ID: TX1921121101
Name(s) of People Lynched: Fred Rouse
Number of People Lynched: 1
Race: Black
Gender: Male
Lynching Date(s): 1921-12-11
Year Marker Erected: 2021
Erected by: Tarrant County Coalition for Peace and Justice, Equal Justice Initiative
City: Fort Worth
County: Tarrant
State: Texas
Marker Text: On December 11, 1921, Mr. Fred Rouse, a Black citizen, husband, father, and non-union butcher at Swift & Co. meatpacking, was lynched at this site by a white mob. Five days prior, he was beaten on Exchange Avenue in the Stockyards by a mob of meatpackers from a whites-only union who were picketing Swift & Co. After stabbing, then bludgeoning him with a nearby streetcar guardrail, the mob believed that they had murdered Mr. Rouse. Niles City police officers asked the agitated mob to relinquish Mr. Rouse’s body to them. They placed his body in the back of a police car, and after realizing that he was alive, drove him to the City & County Hospital Negro Ward at E. 4th and Jones Streets. At 11 pm on December 11, another white mob abducted Mr. Rouse from the hospital and drove him down Samuels Avenue to this site. Twenty minutes later, he was hanged from a hackberry tree and his body was riddled with bullets. A bloody pistol was found under his feet.

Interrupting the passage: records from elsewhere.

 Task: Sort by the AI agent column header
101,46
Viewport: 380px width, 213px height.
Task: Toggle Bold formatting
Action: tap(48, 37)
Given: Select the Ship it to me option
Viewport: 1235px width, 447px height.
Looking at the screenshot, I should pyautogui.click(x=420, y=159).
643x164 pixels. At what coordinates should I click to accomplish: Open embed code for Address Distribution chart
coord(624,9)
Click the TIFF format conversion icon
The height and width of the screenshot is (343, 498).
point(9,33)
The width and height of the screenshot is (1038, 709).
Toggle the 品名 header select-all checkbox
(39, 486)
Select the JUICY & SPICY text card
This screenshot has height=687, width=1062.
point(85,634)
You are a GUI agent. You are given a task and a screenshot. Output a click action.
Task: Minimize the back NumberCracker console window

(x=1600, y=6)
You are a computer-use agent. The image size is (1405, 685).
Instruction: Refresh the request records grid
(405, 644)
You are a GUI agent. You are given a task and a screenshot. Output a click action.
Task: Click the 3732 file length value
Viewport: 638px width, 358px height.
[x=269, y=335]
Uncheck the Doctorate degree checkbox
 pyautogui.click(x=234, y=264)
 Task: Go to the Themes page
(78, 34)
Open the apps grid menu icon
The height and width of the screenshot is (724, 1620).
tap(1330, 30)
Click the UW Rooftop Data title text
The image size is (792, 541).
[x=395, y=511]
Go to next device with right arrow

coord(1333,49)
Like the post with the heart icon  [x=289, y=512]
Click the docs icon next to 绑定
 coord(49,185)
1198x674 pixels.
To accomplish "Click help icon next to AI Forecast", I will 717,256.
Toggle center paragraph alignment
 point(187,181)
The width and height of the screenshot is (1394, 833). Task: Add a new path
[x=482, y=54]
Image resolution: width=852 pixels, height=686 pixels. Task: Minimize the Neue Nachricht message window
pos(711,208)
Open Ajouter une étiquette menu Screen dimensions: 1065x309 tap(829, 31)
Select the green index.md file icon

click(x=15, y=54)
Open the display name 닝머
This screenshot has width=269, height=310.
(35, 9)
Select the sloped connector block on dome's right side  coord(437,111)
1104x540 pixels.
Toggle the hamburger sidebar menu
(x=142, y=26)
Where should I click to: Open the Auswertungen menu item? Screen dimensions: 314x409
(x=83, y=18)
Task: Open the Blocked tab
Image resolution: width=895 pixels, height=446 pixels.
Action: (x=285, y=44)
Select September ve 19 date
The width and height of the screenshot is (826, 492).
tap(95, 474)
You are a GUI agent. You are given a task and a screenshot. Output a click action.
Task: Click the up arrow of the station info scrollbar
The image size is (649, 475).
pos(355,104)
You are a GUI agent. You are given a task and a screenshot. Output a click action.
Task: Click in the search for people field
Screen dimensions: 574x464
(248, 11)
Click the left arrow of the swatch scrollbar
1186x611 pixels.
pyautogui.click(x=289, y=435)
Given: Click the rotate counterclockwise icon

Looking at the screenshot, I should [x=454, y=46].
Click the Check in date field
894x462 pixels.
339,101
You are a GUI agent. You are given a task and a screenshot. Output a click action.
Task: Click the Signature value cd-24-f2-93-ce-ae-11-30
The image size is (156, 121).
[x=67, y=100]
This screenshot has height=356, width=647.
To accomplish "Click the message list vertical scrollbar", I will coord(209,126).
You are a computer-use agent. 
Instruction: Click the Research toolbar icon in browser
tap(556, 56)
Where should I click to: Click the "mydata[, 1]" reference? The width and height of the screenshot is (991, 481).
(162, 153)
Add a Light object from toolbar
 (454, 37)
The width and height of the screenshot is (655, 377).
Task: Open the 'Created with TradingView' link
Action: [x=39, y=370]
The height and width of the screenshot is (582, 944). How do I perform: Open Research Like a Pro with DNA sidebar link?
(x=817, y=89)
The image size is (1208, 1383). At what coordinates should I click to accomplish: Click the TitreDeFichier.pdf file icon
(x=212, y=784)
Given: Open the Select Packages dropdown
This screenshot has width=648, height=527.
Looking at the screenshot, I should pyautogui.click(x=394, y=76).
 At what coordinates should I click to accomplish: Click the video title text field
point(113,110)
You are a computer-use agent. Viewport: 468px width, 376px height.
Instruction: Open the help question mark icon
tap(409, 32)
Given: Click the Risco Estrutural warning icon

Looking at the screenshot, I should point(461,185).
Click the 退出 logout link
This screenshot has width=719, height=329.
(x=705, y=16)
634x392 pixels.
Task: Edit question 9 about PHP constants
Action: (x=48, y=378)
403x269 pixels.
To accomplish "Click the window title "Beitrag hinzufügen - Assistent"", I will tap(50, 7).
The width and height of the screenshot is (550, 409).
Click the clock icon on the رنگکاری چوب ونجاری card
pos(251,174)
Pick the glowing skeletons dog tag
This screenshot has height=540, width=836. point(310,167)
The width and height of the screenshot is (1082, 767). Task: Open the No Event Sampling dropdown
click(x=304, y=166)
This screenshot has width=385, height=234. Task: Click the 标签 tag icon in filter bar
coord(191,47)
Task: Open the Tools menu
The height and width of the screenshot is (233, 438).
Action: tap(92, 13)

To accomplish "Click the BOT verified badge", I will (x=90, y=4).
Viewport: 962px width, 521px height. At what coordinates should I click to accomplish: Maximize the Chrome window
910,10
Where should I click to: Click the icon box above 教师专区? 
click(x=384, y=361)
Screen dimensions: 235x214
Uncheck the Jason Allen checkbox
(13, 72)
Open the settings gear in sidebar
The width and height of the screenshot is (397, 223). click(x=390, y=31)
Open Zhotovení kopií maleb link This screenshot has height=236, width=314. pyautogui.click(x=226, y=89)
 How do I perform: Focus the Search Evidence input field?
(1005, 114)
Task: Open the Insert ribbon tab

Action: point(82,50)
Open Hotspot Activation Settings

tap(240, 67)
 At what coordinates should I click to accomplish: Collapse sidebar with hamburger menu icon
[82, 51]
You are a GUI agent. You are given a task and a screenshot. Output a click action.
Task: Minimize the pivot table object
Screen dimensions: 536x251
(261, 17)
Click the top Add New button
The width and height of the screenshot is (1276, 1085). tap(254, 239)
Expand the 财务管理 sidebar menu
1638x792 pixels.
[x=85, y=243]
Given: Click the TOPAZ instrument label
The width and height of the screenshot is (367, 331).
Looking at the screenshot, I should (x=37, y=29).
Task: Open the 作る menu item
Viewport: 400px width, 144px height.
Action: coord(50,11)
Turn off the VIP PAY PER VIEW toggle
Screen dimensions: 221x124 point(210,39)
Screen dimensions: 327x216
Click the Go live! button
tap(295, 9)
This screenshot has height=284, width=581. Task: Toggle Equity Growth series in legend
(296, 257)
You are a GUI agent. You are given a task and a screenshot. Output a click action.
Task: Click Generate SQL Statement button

During this era, Black workers like Mr. Rouse were regularly excluded from union membership, denied worker protections, and often faced hostile contempt and lethal violence from white workers seeking to maintain economic control. Three white men were charged in the murder of Mr. Rouse, including the acting Niles City police chief and another officer. All were acquitted. No one has ever been held accountable. Memorializing Mr. Fred Rouse reminds us to remain vigilant in pursuit of racial justice.